[Saved data entries]
.....

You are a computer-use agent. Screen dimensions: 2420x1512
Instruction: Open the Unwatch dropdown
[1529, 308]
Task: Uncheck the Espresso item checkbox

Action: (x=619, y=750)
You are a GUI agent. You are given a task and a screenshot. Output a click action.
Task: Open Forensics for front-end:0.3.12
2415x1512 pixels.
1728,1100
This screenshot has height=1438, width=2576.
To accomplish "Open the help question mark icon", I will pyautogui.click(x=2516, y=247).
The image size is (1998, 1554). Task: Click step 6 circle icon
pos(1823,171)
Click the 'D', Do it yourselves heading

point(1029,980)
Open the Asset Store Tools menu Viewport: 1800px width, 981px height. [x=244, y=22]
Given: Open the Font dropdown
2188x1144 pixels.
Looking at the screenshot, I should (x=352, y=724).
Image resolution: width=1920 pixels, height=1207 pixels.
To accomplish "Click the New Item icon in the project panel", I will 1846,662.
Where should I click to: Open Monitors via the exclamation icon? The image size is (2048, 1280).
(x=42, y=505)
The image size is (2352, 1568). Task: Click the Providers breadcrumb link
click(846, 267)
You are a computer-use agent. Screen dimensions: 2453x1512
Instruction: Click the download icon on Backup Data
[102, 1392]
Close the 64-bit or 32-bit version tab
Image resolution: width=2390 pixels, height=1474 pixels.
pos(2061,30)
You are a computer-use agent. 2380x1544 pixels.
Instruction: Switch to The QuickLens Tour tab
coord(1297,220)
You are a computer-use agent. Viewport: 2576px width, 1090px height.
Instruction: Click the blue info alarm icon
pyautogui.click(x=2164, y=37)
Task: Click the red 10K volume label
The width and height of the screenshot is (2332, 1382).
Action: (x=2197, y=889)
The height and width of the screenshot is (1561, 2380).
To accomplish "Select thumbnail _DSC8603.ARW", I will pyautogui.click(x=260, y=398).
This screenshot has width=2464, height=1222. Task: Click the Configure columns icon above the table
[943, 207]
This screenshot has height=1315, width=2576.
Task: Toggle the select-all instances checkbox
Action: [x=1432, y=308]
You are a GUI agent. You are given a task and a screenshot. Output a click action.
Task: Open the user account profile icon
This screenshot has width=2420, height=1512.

.....

## WHAT YOU SHOULD DO
Repeat all of the records exactly.

## THE COMPLETED TASK
You are a computer-use agent. Screen dimensions: 2420x1512
Instruction: Open the Unwatch dropdown
[1529, 308]
Task: Uncheck the Espresso item checkbox

Action: (x=619, y=750)
You are a GUI agent. You are given a task and a screenshot. Output a click action.
Task: Open Forensics for front-end:0.3.12
2415x1512 pixels.
1728,1100
This screenshot has height=1438, width=2576.
To accomplish "Open the help question mark icon", I will pyautogui.click(x=2516, y=247).
The image size is (1998, 1554). Task: Click step 6 circle icon
pos(1823,171)
Click the 'D', Do it yourselves heading

point(1029,980)
Open the Asset Store Tools menu Viewport: 1800px width, 981px height. [x=244, y=22]
Given: Open the Font dropdown
2188x1144 pixels.
Looking at the screenshot, I should (x=352, y=724).
Image resolution: width=1920 pixels, height=1207 pixels.
To accomplish "Click the New Item icon in the project panel", I will 1846,662.
Where should I click to: Open Monitors via the exclamation icon? The image size is (2048, 1280).
(x=42, y=505)
The image size is (2352, 1568). Task: Click the Providers breadcrumb link
click(846, 267)
You are a computer-use agent. Screen dimensions: 2453x1512
Instruction: Click the download icon on Backup Data
[102, 1392]
Close the 64-bit or 32-bit version tab
Image resolution: width=2390 pixels, height=1474 pixels.
pos(2061,30)
You are a computer-use agent. 2380x1544 pixels.
Instruction: Switch to The QuickLens Tour tab
coord(1297,220)
You are a computer-use agent. Viewport: 2576px width, 1090px height.
Instruction: Click the blue info alarm icon
pyautogui.click(x=2164, y=37)
Task: Click the red 10K volume label
The width and height of the screenshot is (2332, 1382).
Action: (x=2197, y=889)
The height and width of the screenshot is (1561, 2380).
To accomplish "Select thumbnail _DSC8603.ARW", I will pyautogui.click(x=260, y=398).
This screenshot has width=2464, height=1222. Task: Click the Configure columns icon above the table
[943, 207]
This screenshot has height=1315, width=2576.
Task: Toggle the select-all instances checkbox
Action: [x=1432, y=308]
You are a GUI agent. You are given a task and a screenshot. Output a click action.
Task: Open the user account profile icon
This screenshot has width=2420, height=1512.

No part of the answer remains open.